フジコ・ヘミングさんの代表曲「ラ・カンパネラ」
これが好きですね。
彼女が弾くピアノを聴くとわかります。
「出だしの音を聴いただけでフジコだとわかります」
彼女は、音楽をこよなく愛しています。
ピアノの音に彼女の魂がこもっています。
CDで聴いただけでこうわかるのだから、実際に生で聴いたら……。
「感動が喝采に変わる」
フジコ・ヘミングさんを好きな人やピアノに関わる方だけでなく、美術などの芸術家の方たちが読まれたとしても、日ごろの態度、姿勢、行動などでなにか大切なヒントが得られるのではないかな。
4P「私の人生はどんな時でも、必ず音楽が隣にありました。
その音楽を聞いてくれた人が、心を癒され、自己と向き合い、活力を見出し、明日に向かって元気に歩みを進めてくれたらうれしい」
25P
「辛さをこらえて必死でひとつのことに向き合えば、必ず結果はついてきます。幼いころからのきびしいピアノの練習で、私はそのことを学びました。」
<目次>
プロローグ
第1章 運命の重い扉を開く(好きなこと、得意なことは神さまからの贈り物、絵とピアノが両親から受け継いだ私の才能 ほか)

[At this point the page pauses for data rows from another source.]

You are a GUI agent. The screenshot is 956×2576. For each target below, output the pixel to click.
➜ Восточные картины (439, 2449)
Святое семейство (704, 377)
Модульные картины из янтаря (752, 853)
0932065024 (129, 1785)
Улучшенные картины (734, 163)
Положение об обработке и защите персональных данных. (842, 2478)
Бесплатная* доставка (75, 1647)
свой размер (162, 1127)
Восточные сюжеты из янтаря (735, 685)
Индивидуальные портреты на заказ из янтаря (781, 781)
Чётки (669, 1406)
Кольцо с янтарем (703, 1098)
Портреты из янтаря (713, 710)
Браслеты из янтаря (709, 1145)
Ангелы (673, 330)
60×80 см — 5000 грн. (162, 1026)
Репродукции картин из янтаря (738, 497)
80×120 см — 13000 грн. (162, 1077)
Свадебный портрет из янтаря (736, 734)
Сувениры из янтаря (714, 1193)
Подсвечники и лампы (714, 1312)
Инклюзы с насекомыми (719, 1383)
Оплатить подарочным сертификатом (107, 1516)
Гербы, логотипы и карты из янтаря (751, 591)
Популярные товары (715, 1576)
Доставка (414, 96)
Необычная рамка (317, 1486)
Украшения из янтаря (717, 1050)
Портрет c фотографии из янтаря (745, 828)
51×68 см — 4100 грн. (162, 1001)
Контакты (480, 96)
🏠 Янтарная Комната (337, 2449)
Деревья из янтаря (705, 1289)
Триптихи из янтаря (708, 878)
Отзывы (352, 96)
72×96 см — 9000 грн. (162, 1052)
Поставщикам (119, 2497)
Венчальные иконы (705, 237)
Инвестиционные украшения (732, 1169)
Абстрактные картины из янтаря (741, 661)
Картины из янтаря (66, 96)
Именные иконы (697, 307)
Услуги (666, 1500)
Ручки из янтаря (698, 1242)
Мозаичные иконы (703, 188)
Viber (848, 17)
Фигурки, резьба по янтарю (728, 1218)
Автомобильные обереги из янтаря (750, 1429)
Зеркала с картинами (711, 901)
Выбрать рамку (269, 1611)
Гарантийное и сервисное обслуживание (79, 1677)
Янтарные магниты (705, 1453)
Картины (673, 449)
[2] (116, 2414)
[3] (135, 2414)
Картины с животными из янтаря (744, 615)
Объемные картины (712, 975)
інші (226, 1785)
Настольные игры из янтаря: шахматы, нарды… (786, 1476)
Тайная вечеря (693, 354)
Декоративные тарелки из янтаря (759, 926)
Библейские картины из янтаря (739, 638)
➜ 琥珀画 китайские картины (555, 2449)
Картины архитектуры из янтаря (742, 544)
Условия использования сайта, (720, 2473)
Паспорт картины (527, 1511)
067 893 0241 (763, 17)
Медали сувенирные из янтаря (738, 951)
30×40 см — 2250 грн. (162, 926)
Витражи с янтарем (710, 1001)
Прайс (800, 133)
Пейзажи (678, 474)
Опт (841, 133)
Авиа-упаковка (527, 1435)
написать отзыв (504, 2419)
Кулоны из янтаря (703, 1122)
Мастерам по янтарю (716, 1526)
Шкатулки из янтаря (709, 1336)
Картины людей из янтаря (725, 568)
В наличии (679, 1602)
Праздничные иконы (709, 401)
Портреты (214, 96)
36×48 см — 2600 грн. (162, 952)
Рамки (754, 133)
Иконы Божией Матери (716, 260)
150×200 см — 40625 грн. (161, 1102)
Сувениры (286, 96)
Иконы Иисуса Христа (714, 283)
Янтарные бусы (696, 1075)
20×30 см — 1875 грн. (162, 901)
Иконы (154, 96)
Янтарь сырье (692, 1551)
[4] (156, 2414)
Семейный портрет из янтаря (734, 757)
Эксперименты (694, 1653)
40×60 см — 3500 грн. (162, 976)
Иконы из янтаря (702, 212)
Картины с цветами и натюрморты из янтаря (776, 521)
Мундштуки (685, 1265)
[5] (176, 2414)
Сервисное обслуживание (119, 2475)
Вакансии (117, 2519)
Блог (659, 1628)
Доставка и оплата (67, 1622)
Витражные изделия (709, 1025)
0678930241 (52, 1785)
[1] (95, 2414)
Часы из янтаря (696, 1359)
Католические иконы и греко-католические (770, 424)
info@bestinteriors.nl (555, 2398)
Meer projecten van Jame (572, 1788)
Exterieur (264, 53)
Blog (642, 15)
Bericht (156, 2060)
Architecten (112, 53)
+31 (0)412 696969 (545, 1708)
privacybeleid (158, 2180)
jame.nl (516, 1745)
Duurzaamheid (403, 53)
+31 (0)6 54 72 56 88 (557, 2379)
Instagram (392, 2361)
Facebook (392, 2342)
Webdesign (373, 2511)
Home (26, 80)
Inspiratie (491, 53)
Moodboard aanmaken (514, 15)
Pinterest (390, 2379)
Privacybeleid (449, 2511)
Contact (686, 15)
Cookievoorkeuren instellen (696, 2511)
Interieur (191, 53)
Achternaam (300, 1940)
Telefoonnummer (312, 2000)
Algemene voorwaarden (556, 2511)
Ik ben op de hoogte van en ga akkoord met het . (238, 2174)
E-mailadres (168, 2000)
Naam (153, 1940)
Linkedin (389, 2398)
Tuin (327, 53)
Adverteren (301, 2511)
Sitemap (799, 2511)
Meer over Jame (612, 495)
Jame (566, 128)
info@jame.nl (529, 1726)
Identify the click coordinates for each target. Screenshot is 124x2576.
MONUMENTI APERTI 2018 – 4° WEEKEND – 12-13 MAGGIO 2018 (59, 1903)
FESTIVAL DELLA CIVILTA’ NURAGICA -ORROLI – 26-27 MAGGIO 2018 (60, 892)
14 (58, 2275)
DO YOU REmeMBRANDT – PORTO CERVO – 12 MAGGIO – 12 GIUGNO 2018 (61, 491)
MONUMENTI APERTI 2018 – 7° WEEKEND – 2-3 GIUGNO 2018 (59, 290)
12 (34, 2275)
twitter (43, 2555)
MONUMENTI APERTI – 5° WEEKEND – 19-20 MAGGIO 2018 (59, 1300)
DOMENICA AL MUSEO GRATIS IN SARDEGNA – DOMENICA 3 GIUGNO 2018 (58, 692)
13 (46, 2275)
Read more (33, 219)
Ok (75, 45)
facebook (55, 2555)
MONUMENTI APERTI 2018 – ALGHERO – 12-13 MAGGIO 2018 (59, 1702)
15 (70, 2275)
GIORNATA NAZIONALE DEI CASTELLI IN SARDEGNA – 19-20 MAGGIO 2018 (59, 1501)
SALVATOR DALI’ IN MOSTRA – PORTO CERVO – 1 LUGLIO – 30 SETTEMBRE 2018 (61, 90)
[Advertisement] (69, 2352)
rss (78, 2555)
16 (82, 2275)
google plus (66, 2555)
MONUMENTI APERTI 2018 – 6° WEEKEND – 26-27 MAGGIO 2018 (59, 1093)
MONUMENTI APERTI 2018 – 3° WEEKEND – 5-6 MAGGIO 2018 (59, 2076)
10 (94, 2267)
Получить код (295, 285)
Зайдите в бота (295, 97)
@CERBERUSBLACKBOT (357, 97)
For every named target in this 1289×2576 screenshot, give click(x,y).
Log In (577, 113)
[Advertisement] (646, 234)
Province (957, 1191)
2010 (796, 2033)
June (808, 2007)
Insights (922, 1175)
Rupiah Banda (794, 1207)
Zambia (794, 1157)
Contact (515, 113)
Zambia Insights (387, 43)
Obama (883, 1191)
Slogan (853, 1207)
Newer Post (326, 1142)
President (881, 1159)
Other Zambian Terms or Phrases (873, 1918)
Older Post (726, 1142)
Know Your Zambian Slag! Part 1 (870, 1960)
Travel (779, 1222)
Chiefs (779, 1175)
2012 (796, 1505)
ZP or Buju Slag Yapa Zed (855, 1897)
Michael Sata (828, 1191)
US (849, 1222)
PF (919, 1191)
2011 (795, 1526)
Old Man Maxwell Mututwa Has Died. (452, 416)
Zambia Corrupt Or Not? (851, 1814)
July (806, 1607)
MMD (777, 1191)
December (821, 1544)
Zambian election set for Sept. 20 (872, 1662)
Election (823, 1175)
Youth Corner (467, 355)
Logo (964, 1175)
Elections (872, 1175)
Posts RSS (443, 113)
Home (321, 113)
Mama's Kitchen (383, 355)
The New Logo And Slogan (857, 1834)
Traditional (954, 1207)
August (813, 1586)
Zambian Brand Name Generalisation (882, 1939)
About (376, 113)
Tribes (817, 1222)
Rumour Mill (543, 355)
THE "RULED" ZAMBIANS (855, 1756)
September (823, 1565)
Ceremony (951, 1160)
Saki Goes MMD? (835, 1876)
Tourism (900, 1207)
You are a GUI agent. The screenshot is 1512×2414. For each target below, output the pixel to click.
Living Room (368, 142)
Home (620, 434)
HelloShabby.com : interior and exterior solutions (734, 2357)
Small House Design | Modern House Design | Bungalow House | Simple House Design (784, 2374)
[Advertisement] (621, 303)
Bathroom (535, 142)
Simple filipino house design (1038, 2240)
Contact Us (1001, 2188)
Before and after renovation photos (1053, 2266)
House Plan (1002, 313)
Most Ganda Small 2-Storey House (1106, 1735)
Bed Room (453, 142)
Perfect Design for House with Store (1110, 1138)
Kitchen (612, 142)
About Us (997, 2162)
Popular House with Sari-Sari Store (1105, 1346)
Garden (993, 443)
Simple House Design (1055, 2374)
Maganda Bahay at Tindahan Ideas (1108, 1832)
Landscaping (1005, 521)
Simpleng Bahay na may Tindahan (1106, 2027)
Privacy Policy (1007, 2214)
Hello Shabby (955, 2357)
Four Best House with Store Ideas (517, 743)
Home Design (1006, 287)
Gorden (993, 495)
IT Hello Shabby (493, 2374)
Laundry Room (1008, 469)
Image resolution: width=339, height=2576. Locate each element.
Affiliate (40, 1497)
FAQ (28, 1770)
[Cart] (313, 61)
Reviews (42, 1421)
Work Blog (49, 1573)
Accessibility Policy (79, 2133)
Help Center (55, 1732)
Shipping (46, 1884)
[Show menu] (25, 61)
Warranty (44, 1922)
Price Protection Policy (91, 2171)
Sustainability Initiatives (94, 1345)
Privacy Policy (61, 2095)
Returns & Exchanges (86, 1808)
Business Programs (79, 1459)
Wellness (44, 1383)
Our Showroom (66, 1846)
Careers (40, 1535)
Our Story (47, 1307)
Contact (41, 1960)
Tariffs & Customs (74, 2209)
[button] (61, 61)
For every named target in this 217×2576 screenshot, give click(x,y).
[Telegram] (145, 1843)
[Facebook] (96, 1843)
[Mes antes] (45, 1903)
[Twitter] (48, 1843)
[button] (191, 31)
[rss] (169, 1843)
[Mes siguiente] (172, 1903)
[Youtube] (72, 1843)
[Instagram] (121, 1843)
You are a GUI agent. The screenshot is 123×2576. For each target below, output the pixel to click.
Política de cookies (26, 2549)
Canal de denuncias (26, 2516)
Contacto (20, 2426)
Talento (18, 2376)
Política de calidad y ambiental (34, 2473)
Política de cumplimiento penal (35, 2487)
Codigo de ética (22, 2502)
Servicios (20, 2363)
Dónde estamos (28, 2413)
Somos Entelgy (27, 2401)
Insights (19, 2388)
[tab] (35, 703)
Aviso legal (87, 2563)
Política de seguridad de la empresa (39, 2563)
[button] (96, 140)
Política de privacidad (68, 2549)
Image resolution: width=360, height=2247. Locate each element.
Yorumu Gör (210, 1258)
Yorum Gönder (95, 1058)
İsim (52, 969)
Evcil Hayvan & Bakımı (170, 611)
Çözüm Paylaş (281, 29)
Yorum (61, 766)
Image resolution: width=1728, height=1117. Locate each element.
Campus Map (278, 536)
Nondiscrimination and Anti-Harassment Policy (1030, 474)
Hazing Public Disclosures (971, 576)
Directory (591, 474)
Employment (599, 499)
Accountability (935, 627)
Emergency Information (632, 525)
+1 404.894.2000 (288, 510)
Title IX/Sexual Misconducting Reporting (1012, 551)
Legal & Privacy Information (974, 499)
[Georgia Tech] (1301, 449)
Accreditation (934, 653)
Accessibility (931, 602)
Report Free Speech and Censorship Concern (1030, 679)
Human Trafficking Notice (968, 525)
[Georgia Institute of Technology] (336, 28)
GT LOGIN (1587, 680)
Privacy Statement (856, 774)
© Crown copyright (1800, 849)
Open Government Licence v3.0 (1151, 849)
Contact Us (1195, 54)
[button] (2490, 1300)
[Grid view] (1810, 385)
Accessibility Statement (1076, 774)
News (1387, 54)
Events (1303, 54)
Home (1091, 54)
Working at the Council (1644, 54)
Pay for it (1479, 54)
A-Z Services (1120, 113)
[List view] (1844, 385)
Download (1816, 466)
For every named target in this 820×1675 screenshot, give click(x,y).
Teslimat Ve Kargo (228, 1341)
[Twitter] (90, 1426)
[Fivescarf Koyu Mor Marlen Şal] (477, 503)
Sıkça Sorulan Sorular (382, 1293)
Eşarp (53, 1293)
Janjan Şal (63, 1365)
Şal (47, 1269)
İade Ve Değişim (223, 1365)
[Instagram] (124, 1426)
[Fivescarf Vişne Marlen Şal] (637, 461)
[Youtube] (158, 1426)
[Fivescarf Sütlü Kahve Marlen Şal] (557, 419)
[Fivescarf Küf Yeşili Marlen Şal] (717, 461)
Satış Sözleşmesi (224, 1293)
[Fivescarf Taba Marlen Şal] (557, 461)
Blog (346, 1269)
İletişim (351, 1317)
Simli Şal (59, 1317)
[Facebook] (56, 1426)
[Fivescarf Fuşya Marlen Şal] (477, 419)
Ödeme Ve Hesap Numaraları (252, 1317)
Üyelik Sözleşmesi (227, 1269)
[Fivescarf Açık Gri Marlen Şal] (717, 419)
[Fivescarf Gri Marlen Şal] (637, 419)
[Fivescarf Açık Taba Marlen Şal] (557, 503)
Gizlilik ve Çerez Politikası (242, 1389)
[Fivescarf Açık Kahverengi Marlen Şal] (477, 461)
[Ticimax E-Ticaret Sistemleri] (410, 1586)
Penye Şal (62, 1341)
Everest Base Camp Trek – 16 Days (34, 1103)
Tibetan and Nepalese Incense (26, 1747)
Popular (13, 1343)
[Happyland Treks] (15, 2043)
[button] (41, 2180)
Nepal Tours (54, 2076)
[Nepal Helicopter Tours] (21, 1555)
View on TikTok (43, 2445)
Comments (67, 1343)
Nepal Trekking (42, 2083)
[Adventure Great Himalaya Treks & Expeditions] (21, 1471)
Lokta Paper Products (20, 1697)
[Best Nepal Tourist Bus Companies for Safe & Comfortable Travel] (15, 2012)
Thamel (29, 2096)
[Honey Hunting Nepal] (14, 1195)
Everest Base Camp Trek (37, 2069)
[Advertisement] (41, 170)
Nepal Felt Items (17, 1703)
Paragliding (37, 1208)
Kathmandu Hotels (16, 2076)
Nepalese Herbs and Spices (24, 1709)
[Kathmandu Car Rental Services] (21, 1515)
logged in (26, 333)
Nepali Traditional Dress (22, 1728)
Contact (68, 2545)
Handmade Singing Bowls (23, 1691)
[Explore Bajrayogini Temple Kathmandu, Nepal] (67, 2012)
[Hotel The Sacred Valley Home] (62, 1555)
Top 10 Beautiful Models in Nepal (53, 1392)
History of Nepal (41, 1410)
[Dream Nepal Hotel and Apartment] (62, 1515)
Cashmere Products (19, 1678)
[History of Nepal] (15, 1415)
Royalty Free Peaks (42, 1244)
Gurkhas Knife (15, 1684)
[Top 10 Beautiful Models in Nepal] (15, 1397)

第2章 自分らしいピアノ、自分らしい生き方(演奏者個々人の「信念」が正しければ音楽はまとまる、自分の思いと聴衆の思いがひとつになる。それこそがコンサートの魅力 ほか)
第3章 魂は不滅だと音楽は教えてくれた(人間一〇〇パーセント満たされることはないのだからいまを受け入れるのが一番、どんな仕事も必ず人生の経験として役立つもの。私の苦労も役に立っていると思いたい ほか)
第4章 ピアノの奥深い楽しみ、そして魔力(音楽は演奏家次第。どう表現するかが腕のみせどころ、人生を豊かにする聴き方。心で聴くということ ほか)
エピローグ
◎イングリット・フジコ・ヘミング。
ベルリンで生まれる。母の手ほどきでピアノを始め、10歳でレオニード・クロイツァーに師事。東京音楽学校(現・東京藝術大学)を経て、文化放送音楽賞、毎日音楽コンクール入賞。その後、ベルリン音楽学校に1位で入学し、ウィーンではパウル・バドゥラ=スコダに師事。多くのクラシック界の権威にその才能を認められて支持を獲得しコンサートを行っていたが、聴力を失うアクシデントに遭遇。1999年にリサイタルとNHKドキュメント番組が大反響を呼び、デビューCD『奇蹟のカンパネラ』他をリリースし、クラシック音楽界では異例の売上げ枚数で日本ゴールド・ディスク大賞のクラシック・アルバム・オブ・ザ・イヤーを4回受賞
フジコさんの想いがよくわかる文章です。
90P「うしろ向きに考えるより、常に前向きに物事に対処したい。心ない批判なんかには、負けはしない」
私の音楽は、よく「自由な精神に彩られている」といわれます。
それは、楽譜から読み取った音楽をストレートに鍵盤に託しているからです。
演奏する時は、作曲家が残した音符のひとつひとつに自分の思いをたっぷりと盛り込んでいきます。
多少のミスタッチなど気にしません。音を少しくらいはずそうが、指がすべろうが、たいした問題ではないからです。
むしろ音楽全体を大きくとらえ、音で絵を描くように表現豊かなピアノを紡いでいくことを心がけます。
ピアノは人間が弾くものです。その日の体調や気分が微妙に影響するわけですから、毎回違うのは当然ですし、少しくらいまちがったっていいじゃない。
私は機械じゃないですから、自分の弾きたいように弾くだけです。昔からそうしてきましたから。